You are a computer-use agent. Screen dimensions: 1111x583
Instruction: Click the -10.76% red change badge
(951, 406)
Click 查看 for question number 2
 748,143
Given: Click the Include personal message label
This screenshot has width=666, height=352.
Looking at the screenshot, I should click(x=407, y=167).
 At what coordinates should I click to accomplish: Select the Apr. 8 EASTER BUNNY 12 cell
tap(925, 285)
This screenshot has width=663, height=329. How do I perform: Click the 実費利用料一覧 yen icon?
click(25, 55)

◇ ◇ ◇

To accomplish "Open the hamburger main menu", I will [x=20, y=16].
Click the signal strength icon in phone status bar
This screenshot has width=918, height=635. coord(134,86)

◇ ◇ ◇

EXERCISE: Your answer should consist of the lines from the line with "You are a computer-use" to the line with "Given: Click the" above, repeated exactly, both ends included.

COMPLETED EXERCISE:
You are a computer-use agent. Screen dimensions: 1111x583
Instruction: Click the -10.76% red change badge
(951, 406)
Click 查看 for question number 2
 748,143
Given: Click the Include personal message label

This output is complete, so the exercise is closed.